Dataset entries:
++++

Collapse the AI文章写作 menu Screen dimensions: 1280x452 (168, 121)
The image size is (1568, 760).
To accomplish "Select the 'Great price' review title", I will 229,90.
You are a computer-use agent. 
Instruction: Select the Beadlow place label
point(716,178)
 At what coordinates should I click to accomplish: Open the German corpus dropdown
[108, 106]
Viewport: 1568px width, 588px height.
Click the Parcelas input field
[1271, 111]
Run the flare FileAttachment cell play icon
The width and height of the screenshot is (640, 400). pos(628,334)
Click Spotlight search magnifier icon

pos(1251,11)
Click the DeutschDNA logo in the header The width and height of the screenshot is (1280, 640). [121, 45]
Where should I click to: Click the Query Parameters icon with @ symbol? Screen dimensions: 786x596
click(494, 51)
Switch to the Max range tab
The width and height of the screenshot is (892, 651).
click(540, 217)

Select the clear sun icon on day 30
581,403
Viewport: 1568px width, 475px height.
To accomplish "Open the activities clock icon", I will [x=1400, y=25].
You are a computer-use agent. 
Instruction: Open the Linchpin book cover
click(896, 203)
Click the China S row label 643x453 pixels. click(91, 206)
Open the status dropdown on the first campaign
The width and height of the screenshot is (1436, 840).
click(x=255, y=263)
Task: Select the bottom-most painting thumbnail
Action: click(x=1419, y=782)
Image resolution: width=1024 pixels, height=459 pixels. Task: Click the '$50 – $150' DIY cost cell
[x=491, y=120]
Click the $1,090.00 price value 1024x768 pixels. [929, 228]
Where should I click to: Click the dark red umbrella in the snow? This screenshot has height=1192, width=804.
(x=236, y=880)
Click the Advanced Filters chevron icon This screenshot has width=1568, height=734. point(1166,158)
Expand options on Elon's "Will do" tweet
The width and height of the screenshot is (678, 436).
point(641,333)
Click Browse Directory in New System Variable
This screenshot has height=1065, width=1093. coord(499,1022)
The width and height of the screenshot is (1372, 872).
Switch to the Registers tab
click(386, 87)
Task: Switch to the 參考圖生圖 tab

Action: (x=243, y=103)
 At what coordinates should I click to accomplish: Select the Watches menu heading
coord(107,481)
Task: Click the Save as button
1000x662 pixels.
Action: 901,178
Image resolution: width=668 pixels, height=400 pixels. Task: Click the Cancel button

++++

## Problem description
Among the lines above, repeat exactly those from the line with "The image size is (1568, 760)." to the line with "Viewport: 1568px width, 475px height.", counting both ends.

## Exercise answer
The image size is (1568, 760).
To accomplish "Select the 'Great price' review title", I will 229,90.
You are a computer-use agent. 
Instruction: Select the Beadlow place label
point(716,178)
 At what coordinates should I click to accomplish: Open the German corpus dropdown
[108, 106]
Viewport: 1568px width, 588px height.
Click the Parcelas input field
[1271, 111]
Run the flare FileAttachment cell play icon
The width and height of the screenshot is (640, 400). pos(628,334)
Click Spotlight search magnifier icon

pos(1251,11)
Click the DeutschDNA logo in the header The width and height of the screenshot is (1280, 640). [121, 45]
Where should I click to: Click the Query Parameters icon with @ symbol? Screen dimensions: 786x596
click(494, 51)
Switch to the Max range tab
The width and height of the screenshot is (892, 651).
click(540, 217)

Select the clear sun icon on day 30
581,403
Viewport: 1568px width, 475px height.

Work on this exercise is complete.